%%
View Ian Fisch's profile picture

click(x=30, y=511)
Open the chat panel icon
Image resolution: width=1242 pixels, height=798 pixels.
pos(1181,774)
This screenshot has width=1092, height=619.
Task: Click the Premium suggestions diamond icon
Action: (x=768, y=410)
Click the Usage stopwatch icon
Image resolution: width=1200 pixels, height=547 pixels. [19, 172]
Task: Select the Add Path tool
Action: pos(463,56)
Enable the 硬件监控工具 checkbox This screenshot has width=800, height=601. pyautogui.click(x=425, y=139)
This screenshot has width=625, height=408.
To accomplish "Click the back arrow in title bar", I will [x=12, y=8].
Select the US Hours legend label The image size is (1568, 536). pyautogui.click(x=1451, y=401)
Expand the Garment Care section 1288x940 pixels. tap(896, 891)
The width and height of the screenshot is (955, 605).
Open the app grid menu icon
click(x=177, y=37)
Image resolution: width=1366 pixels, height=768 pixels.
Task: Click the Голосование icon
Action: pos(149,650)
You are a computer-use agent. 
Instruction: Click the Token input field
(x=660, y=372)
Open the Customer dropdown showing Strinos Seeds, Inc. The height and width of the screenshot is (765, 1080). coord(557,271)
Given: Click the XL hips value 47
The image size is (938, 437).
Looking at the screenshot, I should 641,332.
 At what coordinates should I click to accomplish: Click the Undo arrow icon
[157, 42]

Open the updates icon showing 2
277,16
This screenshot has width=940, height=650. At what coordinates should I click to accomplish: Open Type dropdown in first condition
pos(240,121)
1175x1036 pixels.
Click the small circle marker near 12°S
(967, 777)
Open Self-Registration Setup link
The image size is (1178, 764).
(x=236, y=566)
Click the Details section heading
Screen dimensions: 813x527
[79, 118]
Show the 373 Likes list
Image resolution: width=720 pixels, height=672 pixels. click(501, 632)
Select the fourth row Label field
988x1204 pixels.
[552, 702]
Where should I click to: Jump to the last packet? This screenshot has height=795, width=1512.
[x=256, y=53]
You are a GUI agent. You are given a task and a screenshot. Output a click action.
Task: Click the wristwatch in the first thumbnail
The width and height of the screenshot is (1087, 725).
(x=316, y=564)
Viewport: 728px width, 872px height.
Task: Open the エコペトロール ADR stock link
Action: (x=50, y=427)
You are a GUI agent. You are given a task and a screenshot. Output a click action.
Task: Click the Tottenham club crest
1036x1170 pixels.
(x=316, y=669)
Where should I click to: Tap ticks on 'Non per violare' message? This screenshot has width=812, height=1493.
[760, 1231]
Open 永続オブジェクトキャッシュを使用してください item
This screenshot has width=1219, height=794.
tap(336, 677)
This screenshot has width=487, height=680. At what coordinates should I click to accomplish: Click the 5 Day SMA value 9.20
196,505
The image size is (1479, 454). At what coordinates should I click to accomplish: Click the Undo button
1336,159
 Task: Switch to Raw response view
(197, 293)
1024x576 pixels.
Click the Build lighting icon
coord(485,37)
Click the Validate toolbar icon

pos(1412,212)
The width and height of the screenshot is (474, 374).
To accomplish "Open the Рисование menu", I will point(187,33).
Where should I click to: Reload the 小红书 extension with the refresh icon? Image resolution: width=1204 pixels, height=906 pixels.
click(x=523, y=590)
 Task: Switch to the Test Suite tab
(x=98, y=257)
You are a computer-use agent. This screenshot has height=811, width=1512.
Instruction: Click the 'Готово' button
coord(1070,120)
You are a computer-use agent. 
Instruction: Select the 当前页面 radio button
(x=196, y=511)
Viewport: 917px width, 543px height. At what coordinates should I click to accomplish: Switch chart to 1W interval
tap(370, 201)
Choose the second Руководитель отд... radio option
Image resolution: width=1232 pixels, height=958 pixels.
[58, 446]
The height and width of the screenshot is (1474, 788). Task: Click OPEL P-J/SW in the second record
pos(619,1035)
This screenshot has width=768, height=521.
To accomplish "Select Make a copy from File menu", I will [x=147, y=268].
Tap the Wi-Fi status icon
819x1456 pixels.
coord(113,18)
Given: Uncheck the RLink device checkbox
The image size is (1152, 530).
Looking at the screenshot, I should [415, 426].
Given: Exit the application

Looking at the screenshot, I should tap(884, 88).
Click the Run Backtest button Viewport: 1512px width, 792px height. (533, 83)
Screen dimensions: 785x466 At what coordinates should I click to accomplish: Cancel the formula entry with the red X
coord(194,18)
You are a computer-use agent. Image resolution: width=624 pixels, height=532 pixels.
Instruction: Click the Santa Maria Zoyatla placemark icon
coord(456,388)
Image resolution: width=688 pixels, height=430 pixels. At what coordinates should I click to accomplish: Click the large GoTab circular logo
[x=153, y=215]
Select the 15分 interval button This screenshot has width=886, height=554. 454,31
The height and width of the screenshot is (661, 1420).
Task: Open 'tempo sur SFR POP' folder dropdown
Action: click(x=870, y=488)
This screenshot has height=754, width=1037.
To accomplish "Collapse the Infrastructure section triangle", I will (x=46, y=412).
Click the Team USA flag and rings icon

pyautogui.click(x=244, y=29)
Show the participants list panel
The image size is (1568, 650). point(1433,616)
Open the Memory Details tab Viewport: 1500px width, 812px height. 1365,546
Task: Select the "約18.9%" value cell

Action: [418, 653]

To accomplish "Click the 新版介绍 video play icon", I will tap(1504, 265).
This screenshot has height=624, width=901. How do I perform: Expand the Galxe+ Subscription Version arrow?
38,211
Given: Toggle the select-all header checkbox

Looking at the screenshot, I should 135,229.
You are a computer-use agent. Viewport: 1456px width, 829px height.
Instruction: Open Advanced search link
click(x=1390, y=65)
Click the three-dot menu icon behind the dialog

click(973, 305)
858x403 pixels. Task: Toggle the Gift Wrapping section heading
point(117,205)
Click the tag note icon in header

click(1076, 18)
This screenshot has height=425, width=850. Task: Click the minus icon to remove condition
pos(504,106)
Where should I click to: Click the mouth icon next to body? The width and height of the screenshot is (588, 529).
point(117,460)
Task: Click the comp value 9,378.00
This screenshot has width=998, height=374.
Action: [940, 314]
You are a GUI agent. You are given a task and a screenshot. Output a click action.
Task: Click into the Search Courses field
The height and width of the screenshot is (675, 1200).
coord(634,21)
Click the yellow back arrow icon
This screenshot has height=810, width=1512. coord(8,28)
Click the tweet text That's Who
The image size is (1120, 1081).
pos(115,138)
%%
EXERCISE: If a line in the records holds the word "will", count it, then give only the total.

EXPECTED ANSWER: 5